They were also subject to the Sacramental Test of 1704. A succession of bad harvests (1725-28) increased poverty and death levels and a severe famine struck in 1741. Conditions came to a head in the early 1770s with growing demand for land and the spread of the system of ‘canting’ – auctioning tenancies; and the increasing tendency to lease land to middle men. This gave rise to violent agrarian groups such as the Hearts of Steel. 

The collapse of the Linen Trade (1772-1773) – with the sudden decline in foreign demand – produced distress throughout Ulster. Arthur Young believed that all of the 30,000 people said to have emigrated in these two years were linen weavers. 

Also there was the growing attraction of America, highlighted from emigrants’ letters home, from promotional actions of the part of agents and ships’ captains and from the inducements offered by land promoters.

Vessels designed to carry flaxseed and potash from the colonies carried emigrants on the return journey. Ship-owners often took more passengers than their ships could comfortably accommodate. This and inadequate provisions often resulted in fever, sickness and death.

Emigration from Ulster halted temporarily in the summer of 1775 with the news of fighting at Lexington and Concorde but resumed before the American Revolution was over in 1783. In the 1780s and 1790s Ulster emigration averaged 5,000 people annually. Large numbers left after the failure of the ’98 Rebellion. By 1800 the servant trade had almost ended and most passengers were now fare-paying.

Patterns fluctuated during the Napoleonic Wars. In 1811 emigration again exceeded 5,000 per year. But a new hazard appeared. British warships often impressed manpower on the high seas. For example in May 1812 (Anglo-American War days, as well as Napoleonic Wars) 150 emigrants were impressed from vessels lying at anchor in Moville Bay.

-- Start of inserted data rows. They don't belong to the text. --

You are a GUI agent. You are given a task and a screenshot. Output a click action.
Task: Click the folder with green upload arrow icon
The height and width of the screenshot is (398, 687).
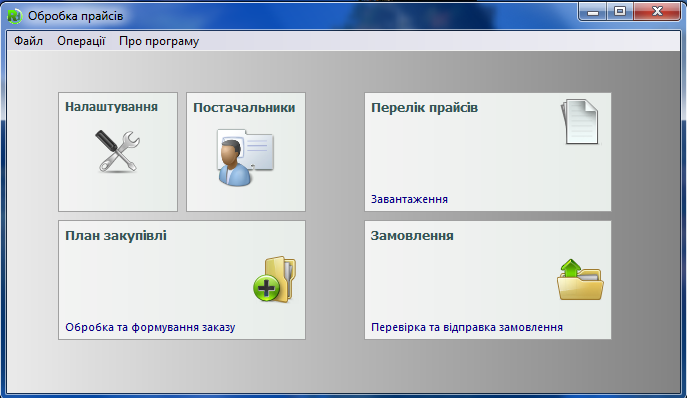(x=580, y=280)
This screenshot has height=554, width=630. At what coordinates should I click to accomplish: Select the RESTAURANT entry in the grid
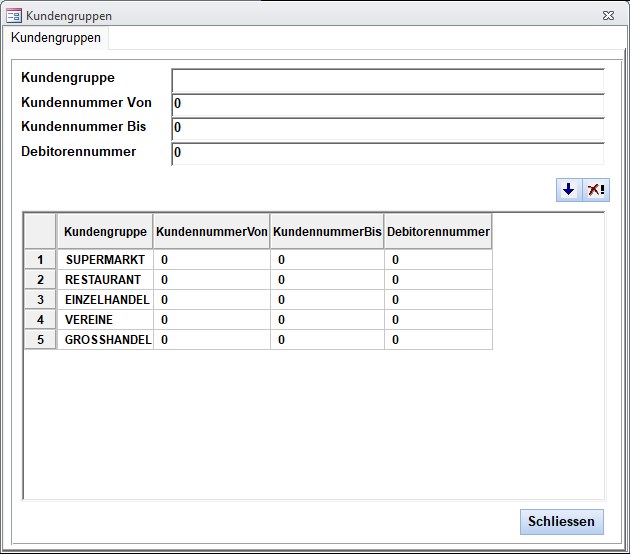tap(103, 280)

Ulster emigration in the years 1815-1845 amounted to some half a million people. This Post-1815 haemorrhage was due to several factors: mounting population pressure and intensified competition for land; the decline of Irish agriculture (grain prices collapsed at the end of the war and continued under the English-inspired Acts that led to amalgamation and clearance of estates to help the switch from arable to pasture); unfair incentives for English as against Irish industries; reduced trans-Atlantic fares; the increased Canadian timber trade that brought transit-passengers intending to travel on, overland into America; and finally the growth of pre-paid passages (many paid for in the United States). 

There also was a growth in this period of Catholic and Church of Ireland emigrants.  During the latter years of the Great Famine the numbers increased but many were destitute people. In the period 1851-1899 about one million emigrated from Ulster for all destinations, while 3.8m left Ireland in total. Even in the 1880s and 1890s, Ulster accounted for as much as 20% of all Irish emigration.